Rafa Ponzo

Personal information
- Full name: Rafael Antonio Ponzo García
- Date of birth: 18 October 1978 (age 47)
- Place of birth: Caracas, Venezuela
- Height: 1.82 m (6 ft 0 in)
- Position: Goalkeeper

Youth career
- UCV Maracay
- Deportivo La Trinidad

Senior career*
- Years: Team / Apps / (Gls)
- 1998–2001: Siero / 26 / (0)
- 1999–2000: → Navarro (loan) / 21 / (0)
- 2001–2003: Tenerife B
- 2003–2006: Real Oviedo / 104 / (0)
- 2006–2009: Girona / 73 / (0)
- 2009–2010: Ceuta / 10 / (0)
- 2010: Nea Salamis / 10 / (0)
- 2010: Ermis / 2 / (0)
- 2011: Mineros Guayana / 14 / (0)
- 2011–2015: Marino / 135 / (0)
- 2015–2016: Aragua / 36 / (0)
- 2017: UES / 11 / (0)
- 2017: Angostura

International career
- 2004–2006: Venezuela / 2 / (0)

= Rafael Ponzo =

Venezuelan footballer (born 1978)

Rafael 'Rafa' Antonio Ponzo García (born 18 October 1978) is a Venezuelan former professional footballer who played as a goalkeeper.

==Club career==
Born in Caracas, Ponzo left his country at the age of 20 and moved to Spain, where he played for the vast majority of his career, albeit almost exclusively in the lower leagues. His first stop was at Club Siero in the fourth division, and he went on to represent, also in that tier, Tenerife's reserves and Real Oviedo, achieving promotion to the third level with the latter in 2005.

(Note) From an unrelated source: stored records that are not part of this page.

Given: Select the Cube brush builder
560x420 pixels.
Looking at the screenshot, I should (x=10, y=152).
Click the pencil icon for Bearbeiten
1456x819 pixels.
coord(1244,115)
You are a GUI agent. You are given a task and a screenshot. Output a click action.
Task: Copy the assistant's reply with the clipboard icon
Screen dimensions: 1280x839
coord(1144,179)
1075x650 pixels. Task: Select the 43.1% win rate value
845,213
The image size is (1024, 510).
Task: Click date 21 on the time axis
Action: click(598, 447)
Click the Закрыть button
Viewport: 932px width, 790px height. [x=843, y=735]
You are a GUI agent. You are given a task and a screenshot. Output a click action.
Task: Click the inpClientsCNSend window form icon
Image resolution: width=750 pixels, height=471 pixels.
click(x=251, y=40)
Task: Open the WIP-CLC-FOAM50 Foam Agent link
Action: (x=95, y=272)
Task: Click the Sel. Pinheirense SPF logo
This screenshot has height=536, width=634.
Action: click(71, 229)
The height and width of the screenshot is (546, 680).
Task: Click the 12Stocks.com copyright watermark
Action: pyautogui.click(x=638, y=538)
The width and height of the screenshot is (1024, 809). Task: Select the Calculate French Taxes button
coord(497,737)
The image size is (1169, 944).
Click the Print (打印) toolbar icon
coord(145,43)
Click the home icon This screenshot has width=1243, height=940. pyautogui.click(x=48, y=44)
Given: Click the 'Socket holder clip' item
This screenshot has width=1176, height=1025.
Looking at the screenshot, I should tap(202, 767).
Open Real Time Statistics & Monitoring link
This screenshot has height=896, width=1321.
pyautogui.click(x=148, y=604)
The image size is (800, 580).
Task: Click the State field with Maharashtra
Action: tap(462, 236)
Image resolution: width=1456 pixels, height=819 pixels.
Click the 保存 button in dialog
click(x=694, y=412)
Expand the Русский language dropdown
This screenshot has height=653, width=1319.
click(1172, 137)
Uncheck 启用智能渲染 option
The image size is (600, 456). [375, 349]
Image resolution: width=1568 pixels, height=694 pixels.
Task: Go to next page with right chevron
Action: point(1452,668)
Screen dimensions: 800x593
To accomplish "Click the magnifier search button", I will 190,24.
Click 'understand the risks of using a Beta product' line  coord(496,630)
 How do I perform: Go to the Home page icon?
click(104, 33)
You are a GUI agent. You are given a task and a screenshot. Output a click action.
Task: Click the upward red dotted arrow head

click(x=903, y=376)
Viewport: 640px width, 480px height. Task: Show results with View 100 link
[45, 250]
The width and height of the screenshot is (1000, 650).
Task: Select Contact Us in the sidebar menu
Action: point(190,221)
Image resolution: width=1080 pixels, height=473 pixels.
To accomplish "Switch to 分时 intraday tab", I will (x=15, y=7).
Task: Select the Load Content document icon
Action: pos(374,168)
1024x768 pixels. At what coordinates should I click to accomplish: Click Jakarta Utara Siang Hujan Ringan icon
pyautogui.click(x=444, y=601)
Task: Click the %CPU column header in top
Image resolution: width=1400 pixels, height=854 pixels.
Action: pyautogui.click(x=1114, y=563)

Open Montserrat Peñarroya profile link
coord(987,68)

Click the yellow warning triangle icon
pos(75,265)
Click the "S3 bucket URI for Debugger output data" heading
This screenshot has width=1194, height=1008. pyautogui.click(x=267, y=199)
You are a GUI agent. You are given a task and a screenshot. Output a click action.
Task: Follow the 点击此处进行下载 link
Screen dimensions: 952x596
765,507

With his next team, Girona, Ponzo achieved two consecutive promotions, making his Segunda División debut on 30 August 2008 in a 1–0 away win against Celta de Vigo and appearing in 37 matches during the season to help the Catalans retain their league status after ranking 16th (44 goals conceded – three of those in a 3–0 loss at Hércules in the late stages in which he was held responsible for the outcome by his own manager Raül Agné). He started 2009–10 back in division three with Ceuta, but moved after a few months to Cyprus, where he played for two clubs in quick succession before returning to his homeland and join Mineros de Guayana.

On 7 July 2011, Ponzo signed with another side in the Spanish third division and Asturias, Marino de Luanco. After two years back in his country with Aragua FC, he moved to UES.

38-year-old Ponzo returned to Venezuela in the middle of 2017, signing with Segunda División's Angostura FC.

==International career==
Ponzo made two appearances for the Venezuela national team.